[MATERIAL FOR THIS EXERCISE]:
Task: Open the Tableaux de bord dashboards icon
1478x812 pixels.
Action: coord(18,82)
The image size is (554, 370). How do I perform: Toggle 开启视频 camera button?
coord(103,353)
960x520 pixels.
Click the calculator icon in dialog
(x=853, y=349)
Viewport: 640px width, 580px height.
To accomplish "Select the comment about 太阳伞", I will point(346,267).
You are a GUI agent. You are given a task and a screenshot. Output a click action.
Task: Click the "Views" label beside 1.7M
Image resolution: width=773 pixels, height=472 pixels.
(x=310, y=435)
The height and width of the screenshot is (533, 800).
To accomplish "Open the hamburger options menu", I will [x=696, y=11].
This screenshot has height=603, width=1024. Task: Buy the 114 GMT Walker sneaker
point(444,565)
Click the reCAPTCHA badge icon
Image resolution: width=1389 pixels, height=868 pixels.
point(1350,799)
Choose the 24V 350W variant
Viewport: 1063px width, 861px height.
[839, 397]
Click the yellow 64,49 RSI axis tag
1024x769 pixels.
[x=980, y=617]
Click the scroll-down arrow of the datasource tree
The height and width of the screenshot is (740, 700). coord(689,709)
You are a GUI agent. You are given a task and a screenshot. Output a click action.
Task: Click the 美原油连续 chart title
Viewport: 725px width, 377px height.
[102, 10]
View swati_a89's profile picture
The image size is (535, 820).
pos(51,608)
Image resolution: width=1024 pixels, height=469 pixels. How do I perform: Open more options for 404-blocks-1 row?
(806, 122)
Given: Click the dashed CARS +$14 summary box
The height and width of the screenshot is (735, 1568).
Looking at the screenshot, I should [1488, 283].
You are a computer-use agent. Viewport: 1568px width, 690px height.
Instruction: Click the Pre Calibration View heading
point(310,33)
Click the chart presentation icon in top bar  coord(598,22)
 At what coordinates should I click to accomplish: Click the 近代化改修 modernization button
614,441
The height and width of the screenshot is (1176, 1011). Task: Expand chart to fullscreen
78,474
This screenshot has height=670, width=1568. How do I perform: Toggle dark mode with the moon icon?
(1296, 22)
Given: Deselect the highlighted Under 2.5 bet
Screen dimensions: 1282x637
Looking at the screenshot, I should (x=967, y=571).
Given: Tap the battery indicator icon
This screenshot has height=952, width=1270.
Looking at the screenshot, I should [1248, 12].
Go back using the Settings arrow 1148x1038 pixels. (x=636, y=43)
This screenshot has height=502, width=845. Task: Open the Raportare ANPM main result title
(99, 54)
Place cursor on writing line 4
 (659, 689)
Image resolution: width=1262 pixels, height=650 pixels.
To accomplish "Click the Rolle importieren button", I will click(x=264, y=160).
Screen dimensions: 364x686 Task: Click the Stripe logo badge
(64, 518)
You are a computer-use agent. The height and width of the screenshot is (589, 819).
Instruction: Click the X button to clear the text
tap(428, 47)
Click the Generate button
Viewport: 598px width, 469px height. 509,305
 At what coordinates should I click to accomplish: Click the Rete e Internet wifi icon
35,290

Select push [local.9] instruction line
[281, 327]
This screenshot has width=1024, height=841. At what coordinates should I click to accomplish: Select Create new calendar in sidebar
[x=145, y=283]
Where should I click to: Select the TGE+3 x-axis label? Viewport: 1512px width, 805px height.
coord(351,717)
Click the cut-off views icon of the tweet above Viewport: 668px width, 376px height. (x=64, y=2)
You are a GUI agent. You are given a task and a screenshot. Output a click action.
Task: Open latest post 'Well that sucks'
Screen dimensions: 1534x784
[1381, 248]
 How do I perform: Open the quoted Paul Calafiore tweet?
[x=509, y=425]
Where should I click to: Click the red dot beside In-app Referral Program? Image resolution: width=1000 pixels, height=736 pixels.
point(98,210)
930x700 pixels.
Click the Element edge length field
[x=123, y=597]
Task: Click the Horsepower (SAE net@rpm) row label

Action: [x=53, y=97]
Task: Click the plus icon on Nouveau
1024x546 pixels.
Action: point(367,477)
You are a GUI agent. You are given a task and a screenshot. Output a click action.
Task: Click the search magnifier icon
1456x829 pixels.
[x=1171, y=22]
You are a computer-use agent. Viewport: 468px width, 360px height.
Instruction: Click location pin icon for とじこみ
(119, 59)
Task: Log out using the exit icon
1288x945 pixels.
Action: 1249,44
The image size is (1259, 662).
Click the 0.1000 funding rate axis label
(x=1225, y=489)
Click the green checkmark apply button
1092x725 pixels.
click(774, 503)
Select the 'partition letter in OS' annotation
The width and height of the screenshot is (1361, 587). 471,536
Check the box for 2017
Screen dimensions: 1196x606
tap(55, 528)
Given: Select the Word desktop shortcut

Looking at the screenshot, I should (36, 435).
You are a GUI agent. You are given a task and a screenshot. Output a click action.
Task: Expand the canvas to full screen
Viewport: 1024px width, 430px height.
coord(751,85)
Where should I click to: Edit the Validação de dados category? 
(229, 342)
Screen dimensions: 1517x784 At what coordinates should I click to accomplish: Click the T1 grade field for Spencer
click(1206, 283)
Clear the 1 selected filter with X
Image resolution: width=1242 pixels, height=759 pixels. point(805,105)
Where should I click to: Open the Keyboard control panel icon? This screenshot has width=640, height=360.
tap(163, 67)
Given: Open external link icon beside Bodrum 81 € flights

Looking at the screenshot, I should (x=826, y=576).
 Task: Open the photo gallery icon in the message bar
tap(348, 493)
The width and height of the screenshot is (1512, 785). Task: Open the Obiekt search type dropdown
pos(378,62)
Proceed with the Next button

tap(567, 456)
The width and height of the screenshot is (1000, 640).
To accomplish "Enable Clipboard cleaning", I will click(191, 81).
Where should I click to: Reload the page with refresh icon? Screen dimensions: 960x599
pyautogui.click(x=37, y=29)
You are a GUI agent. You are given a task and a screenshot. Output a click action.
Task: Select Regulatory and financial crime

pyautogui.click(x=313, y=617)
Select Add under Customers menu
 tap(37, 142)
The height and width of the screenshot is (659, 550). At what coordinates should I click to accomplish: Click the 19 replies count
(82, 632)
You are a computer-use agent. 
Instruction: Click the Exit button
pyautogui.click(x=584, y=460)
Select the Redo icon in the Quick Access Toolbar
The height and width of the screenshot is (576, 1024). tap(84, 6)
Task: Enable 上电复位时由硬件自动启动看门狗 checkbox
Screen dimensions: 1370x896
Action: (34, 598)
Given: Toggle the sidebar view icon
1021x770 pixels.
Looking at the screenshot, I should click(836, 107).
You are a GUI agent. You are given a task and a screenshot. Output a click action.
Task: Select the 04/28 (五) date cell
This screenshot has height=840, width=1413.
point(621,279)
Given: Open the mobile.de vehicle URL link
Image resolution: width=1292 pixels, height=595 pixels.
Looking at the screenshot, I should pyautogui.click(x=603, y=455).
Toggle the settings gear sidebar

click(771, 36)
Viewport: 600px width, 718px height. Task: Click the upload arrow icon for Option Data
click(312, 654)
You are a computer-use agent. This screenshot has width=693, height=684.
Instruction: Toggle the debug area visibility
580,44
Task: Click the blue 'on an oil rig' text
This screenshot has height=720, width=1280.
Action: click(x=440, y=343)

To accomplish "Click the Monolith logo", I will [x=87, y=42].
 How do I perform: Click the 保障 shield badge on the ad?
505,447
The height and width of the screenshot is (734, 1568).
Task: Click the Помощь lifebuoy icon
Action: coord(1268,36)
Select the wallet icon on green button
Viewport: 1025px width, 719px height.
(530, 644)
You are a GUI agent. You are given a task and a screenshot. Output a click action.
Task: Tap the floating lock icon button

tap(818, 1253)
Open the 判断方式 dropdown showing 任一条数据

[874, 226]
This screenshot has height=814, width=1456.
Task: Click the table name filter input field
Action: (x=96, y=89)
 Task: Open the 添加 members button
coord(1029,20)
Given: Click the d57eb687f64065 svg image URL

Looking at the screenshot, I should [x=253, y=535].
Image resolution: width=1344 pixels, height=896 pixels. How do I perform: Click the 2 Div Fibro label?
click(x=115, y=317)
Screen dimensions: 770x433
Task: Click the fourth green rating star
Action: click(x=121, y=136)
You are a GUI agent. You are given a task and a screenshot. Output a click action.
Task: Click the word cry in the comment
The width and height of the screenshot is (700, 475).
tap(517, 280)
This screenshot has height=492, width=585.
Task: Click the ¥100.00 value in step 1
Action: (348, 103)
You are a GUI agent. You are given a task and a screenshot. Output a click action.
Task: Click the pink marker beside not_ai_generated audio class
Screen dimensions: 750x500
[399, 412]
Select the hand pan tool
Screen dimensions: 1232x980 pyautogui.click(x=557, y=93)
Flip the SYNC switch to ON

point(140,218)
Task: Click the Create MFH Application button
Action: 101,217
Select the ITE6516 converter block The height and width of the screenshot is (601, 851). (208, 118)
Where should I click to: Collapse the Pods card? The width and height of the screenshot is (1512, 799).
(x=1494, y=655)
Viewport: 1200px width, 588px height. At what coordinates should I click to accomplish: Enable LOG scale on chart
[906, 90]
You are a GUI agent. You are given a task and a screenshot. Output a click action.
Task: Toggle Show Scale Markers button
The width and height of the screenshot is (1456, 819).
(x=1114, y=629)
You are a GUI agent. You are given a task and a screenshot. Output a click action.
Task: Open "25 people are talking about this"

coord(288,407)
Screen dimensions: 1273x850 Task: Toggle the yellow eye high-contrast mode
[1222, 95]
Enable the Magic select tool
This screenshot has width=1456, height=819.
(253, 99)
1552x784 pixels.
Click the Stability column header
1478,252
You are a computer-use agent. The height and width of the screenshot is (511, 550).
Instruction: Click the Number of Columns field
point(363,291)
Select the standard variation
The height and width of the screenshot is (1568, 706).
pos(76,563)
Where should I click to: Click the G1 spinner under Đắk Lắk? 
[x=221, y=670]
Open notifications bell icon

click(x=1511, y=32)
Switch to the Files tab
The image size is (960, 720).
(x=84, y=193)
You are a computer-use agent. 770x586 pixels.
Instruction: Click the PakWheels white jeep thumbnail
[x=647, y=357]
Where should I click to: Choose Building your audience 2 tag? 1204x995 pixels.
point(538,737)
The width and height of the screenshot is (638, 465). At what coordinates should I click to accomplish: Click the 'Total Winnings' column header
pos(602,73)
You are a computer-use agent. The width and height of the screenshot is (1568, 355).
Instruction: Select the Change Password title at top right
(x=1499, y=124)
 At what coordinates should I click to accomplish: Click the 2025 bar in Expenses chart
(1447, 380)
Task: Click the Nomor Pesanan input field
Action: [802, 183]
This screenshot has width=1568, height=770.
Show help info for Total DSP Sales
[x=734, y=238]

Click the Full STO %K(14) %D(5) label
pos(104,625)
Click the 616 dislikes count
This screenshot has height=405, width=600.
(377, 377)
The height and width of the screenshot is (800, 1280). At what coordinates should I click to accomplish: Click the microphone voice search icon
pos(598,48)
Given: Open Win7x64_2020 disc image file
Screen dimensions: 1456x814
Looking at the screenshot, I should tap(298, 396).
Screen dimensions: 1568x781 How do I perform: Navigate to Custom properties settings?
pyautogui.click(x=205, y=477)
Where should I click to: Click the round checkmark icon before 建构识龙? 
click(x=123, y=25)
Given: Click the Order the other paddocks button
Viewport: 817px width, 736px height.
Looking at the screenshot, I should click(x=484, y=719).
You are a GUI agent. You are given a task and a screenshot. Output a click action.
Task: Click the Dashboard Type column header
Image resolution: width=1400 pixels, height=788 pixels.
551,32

[REQUIRED TASK]: Format the lines above, from the one containing "The image size is (1259, 662)." through the one containing "coord(751,85)" (both included), as a numbered list with blank lines left out.

[RESPONSE]:
1. The image size is (1259, 662).
2. Click the 0.1000 funding rate axis label
3. (x=1225, y=489)
4. Click the green checkmark apply button
5. 1092x725 pixels.
6. click(774, 503)
7. Select the 'partition letter in OS' annotation
8. The width and height of the screenshot is (1361, 587). 471,536
9. Check the box for 2017
10. Screen dimensions: 1196x606
11. tap(55, 528)
12. Given: Select the Word desktop shortcut
13. Looking at the screenshot, I should (36, 435).
14. You are a GUI agent. You are given a task and a screenshot. Output a click action.
15. Task: Expand the canvas to full screen
16. Viewport: 1024px width, 430px height.
17. coord(751,85)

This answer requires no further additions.